Are NFTs Investable Assets or a Joke?

Just recently non-fungible tokens were the subject of an episode of the satirical animated sitcom The Simpsons. The show tends to focus on current issues in American life. Thus, one could think that it recognizes the importance of this digital asset. On the other hand, it pokes fun at NFTs causing one to wonder if they think that NFTs are really investable assets or a joke. The sitcom has an eerie ability to predict the future like when it had Donald Trump become US president long before this possibility crossed anyone’s mind. So, are NFTs investible assets or a joke?

It Is Important to Be Able to Take a Joke

Every year the White House correspondents have a big dinner and give out awards for the best reporting. A feature of the dinner is when a comedian “roasts” the press and the US president who is typically at the dinner. This gives the president a chance to respond by joking about themselves but also about their opponents. Being able to “take a joke” and have a snappy comeback has been a valuable skill for many presidents. We take the same tact when it comes to considering why and how The Simpsons featured cartoon characters as NFTs and said the whole thing was powered by FOMO, the most powerful fuel in the universe. There was, in fact, some truth in the episode and some good laughs in the Simpsons treatment of NFTs.

The Brief Heyday of NFTs and Other Investments

In a Bloomberg article about a rough weekend for the Bored Ape Yacht Club, they noted that in the Simpsons episode FOMO fuels the “block train” for seven minutes. They note that in retrospect this seems like about how long the NFT frenzy lasted at the beginning of 2023. Markets are funny things. Digital assets are not the only things whose values jump up and down due to investor and trader excitement. Nearly three years ago the meme stock GameStop soared from the penny stock range to $80, fell back to $10, rose again to $66 and gradually fell to $12 where it trades today. In the case of the GameStop, the abrupt rise and fall was due to a short squeeze, orchestrated via social media and involving lots of retail investors. In the case of NFTs, it was a bright shinny new thing that folks jumped into in the apparent aftermath of crypto winter.
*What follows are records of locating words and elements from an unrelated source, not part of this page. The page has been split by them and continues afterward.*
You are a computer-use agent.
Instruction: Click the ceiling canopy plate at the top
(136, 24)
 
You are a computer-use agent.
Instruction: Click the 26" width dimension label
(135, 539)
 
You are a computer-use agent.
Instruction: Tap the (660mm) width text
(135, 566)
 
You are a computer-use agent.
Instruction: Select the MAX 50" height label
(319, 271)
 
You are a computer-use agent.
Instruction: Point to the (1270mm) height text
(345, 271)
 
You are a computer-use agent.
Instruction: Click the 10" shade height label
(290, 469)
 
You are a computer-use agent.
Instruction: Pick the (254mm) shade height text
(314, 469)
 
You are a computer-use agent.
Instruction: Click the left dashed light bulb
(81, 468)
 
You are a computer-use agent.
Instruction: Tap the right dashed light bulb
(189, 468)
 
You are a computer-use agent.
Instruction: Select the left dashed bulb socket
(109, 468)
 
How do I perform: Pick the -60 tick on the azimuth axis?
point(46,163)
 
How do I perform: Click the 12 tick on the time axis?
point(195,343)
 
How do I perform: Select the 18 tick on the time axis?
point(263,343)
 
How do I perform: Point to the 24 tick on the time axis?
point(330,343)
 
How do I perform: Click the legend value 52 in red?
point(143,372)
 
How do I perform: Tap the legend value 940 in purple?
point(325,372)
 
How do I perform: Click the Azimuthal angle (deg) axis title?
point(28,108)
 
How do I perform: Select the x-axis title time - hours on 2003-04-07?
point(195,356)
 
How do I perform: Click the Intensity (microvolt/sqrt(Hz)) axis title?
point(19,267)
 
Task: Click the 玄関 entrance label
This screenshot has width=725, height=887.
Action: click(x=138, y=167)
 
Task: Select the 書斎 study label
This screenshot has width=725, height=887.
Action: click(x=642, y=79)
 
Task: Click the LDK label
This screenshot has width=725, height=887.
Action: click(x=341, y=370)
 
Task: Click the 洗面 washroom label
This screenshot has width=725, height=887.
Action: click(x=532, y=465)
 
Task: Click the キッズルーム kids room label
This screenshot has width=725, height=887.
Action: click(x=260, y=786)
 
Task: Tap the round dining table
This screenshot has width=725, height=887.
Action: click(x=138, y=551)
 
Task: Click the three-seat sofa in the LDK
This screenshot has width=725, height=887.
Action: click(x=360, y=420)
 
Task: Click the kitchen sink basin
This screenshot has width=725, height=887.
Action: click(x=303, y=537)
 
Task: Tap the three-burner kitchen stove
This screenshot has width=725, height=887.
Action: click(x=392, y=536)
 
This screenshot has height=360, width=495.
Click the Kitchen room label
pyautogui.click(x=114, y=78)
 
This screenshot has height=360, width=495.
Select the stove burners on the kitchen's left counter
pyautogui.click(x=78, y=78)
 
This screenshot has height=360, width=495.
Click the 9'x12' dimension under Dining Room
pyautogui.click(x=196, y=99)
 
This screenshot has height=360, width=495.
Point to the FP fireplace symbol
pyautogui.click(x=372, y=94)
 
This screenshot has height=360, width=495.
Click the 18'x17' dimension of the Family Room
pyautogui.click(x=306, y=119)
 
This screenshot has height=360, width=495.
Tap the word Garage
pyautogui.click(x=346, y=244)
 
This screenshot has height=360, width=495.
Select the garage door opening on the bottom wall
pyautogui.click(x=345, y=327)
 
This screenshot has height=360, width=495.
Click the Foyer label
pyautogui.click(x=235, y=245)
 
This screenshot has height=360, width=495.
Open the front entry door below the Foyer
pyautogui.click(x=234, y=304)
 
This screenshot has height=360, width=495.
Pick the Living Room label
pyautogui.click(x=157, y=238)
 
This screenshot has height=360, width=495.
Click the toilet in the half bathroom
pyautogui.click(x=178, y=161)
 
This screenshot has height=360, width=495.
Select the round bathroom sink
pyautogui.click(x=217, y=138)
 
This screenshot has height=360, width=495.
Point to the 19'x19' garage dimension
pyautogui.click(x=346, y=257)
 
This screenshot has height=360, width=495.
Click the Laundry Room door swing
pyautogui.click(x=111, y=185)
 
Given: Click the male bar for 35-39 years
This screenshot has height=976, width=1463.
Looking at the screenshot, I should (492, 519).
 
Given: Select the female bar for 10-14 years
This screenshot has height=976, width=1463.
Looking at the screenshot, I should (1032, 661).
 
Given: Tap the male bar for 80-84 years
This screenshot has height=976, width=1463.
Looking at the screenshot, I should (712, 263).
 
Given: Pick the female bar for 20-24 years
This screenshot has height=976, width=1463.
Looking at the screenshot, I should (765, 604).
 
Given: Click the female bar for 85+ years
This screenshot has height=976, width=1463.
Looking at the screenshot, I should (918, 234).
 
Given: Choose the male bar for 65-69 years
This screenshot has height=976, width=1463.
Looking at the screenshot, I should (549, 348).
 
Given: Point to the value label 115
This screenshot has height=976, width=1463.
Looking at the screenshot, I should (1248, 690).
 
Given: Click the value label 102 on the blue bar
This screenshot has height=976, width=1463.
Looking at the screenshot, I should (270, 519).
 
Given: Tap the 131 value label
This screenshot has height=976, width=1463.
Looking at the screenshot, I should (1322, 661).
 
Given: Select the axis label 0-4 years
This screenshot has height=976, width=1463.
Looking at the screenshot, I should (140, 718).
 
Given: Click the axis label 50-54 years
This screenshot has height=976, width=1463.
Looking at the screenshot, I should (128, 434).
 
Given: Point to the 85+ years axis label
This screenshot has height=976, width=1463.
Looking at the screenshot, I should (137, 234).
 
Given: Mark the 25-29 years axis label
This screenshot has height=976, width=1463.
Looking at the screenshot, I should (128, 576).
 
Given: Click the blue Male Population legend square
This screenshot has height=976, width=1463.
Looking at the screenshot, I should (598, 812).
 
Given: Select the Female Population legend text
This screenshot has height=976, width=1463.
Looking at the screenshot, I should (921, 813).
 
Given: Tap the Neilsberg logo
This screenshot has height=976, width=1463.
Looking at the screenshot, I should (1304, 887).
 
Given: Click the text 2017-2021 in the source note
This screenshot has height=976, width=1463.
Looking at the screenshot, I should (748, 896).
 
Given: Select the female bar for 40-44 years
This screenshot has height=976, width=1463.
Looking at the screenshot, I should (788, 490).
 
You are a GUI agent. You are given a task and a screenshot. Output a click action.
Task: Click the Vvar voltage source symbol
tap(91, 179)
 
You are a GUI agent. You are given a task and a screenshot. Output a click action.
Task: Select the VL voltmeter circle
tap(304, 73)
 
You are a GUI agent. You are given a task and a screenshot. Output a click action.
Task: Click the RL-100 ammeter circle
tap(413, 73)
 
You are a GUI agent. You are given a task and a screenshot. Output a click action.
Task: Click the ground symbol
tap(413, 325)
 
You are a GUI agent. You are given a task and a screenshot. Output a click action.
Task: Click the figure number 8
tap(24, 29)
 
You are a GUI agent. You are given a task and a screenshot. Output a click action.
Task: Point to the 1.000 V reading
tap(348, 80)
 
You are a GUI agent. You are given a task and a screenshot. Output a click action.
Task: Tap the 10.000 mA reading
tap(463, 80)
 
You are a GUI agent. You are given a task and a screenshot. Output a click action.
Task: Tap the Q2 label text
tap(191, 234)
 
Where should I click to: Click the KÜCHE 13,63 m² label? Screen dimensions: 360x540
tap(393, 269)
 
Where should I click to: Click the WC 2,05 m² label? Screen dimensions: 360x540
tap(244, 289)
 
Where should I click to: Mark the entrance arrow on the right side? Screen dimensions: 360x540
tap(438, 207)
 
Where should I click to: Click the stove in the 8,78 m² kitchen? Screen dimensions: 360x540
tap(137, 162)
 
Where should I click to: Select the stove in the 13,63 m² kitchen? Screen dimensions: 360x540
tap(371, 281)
Investing When FOMO Is a Major Issue

There is a thing in the world of penny stocks called the pump and dump. Investors are sucked into an investment by lots of hype. The folks doing the pump and dump have, in fact, bought the stock for pennies. They hype it and mom and pop investors jump in because the stock is still cheap at $1, $2, $5 or even $10 and $20 when compared to a stock like Microsoft. When the retail investors push the price up high enough, those running the pump and dump sell and walk away. The hype stops and the stock settles back to its fair market price of less than a dollar. Anyone who gets in early and gets out at the peak profits. Everyone else is left holding the bag. The main argument against Bitcoin wash trading is that it can easily be part of a pump and dump scheme and takes advantage of FOMO, fear of missing out. (which the Simpsons say is the most powerful fuel in the universe).

In retrospect, there was a lot of FOMO in NFTs at the start of 2023. The subsequent fall in prices does not mean that NFT investments are worthless. Rather it means that the market is searching for the right price for these assets. GameStop plugged along for years in the $5 to $15 range to which it returned after the short selling frenzy subsided. If another FOMO frenzy hits the NFT world the fleet of foot will get in, take profits, and get out before the next pump and dump runs its course. Or you can treat these digital assets like other collectables such as fine art. Buy and enjoy, forget about the investment part, and see if the value has gone up in ten years.